A senior hockey team in southern Saskatchewan says it will change its team logo, which features a Confederate flag, as soon as it can afford to.
The Assiniboia Rebels Senior Hockey Club's current logo features the silhouette of a bugler with a Confederate flag waving in the background above him.
"We are aware of the complaint and the concerns brought forward. As a group we have already started discussions and we will be phasing our logo out as soon as we are financially able to do so," the team said in a statement sent to CBC.
It did not provide information on how much the logo alteration would cost or how soon it might be made.
Photos from the team's Facebook profile show the logo in 2011, while the most recent photo is from their championship victory in 2022. It shows the team with their white home jerseys featuring the logo on the front.
The team also has photos posted to social media from 2020 with an alternate dark-coloured jersey that features a large letter "R."
The logo is included in the town's new $18-million recreation centre, called the Southland Co-op Centre, also known as the Town of Assiniboia and District Recreation Complex.
The facility was completed in mid-September, according to a news release. It's expected to be fully operational before the end of September.
The federal government provided nearly $6.3 million for the facility from its Investing in Canada infrastructure program, while more than $5.2 million came from the Saskatchewan government.
The remainder of the price tag was covered by the town, about 135 kilometres southwest of Regina, and fundraising efforts, the news release says.
In the release, Assiniboia Mayor Sharon Schauenberg said, "Recreational facilities, especially in small towns, become the meeting place for all to gather and create memories."
The fact that the symbol is there will tell enough people that you're not supposed to be in this space. - Courtney Szto, kinesiology and health studies professor at Queen's University
The recreation and community wellness manager for the Town of Assiniboia, Stephanie VanDeSype, told CBC in an email that the "Senior Rebels organization is very quickly having a new logo made, and the new logo will replace the one on their jerseys and in their dressing room.
"We understand that this logo is offensive, which is why it is being changed as we speak."
VanDeSype directed additional questions to a team official, who declined for a request for an interview on Friday.
During an interview Thursday, before the team issued their statement, Carol LaFayette-Boyd, the volunteer executive director of the Saskatchewan African Canadian Heritage Museum in Regina, said she felt the team didn't understand the meanings or the significance of the flag.
"That's what I would choose to believe anyway, because I would hope our Saskatchewan people are above that," she said.

# # # # # # #

What you will do —
1 - Name every person identified by name in the Assiniboia Rebels logo article, with the role the article gives each one.
2 - Write the next few paragraphs of the Assiniboia Rebels logo article, picking up after its final sentence.
The data that comes next is separate material, unrelated to the Assiniboia Rebels logo article.

Information provided —
# # # # # # #

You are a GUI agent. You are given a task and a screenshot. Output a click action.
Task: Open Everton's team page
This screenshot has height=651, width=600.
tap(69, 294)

# # # # # # #

Answers to the tasks —
1 -
- Sharon Schauenberg: Assiniboia Mayor
- Courtney Szto: kinesiology and health studies professor at Queen's University
- Stephanie VanDeSype: recreation and community wellness manager for the Town of Assiniboia
- Carol LaFayette-Boyd: volunteer executive director of the Saskatchewan African Canadian Heritage Museum in Regina

2 -
"I understand it's an adult group and I don't think they would want their children knowing they support something like that."
LaFayette-Boyd says while it may cost some money to make the change, the team should get rid of the logo.
Courtney Szto, an assistant professor in kinesiology and health studies at Queen's University in Ontario, questioned why the Confederate flag has a place in Canada, given its history in the United States. However, she added, it's become more prominent recently in events such as the Ottawa convoy protest.
She says the flag can represent different views, but it consistently represents racism and white supremacy, and would communicate that some people are not welcome in the arena while providing a "safe space" to people who believe in its racist values.
While some consider it to be a symbol of southern pride, it's known as a symbol of slavery and is used by extremist groups, including the white supremacist Klu Klux Klan.
"No one has to say anything, but just the fact that the symbol is there will tell enough people that you're not supposed to be in this space," Szto said.
Szto calls hockey white-centric and not very inclusive, referring to controversial team logos, including Indigenous mascotry or other symbols, that have changed following criticism.
In Saskatchewan, Western Hockey League teams such as the Moose Jaw Warriors and Prince Albert Raiders changed their logos, with the Raiders stating their transition was because of the "insensitive and offensive" design.
"It's hard to know what one's intention is behind [it] but in anti-racism work it's not about the intention, it is about the impact," Szto said.
"That is definitely a symbol that will say to many people, 'this is not a rink that I want to hang out in, this is not a team that I want to support, and this is not a place that I want to spend a lot of time in.'"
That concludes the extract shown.